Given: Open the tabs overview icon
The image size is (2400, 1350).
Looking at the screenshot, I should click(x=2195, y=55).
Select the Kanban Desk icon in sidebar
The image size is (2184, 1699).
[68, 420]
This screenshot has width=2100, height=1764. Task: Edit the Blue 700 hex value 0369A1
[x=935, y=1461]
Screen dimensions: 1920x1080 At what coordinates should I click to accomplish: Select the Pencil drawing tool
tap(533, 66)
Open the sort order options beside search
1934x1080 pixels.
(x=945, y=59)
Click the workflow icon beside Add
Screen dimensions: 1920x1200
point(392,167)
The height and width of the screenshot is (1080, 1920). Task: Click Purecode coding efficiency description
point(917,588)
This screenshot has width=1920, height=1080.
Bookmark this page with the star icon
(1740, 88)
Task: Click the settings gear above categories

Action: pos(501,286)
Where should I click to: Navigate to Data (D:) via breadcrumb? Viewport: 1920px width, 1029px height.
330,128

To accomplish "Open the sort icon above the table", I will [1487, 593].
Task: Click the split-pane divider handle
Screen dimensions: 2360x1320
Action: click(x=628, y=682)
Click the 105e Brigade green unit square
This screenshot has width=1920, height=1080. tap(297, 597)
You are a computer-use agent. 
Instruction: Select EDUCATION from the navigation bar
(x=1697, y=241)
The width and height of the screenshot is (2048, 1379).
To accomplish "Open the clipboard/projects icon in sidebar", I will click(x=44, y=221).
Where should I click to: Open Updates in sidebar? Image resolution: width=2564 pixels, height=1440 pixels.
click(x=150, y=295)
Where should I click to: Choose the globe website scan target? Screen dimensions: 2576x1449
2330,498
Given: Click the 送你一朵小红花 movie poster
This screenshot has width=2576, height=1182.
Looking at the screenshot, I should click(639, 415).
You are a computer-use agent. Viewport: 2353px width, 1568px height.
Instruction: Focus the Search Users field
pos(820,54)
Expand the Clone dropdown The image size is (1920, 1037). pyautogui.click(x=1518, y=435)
- - - - -
## ACTIVITY
Show every line in the entries where the string "Given" occurs.

## OUTPUT BELOW
Given: Open the tabs overview icon
Given: Click the 送你一朵小红花 movie poster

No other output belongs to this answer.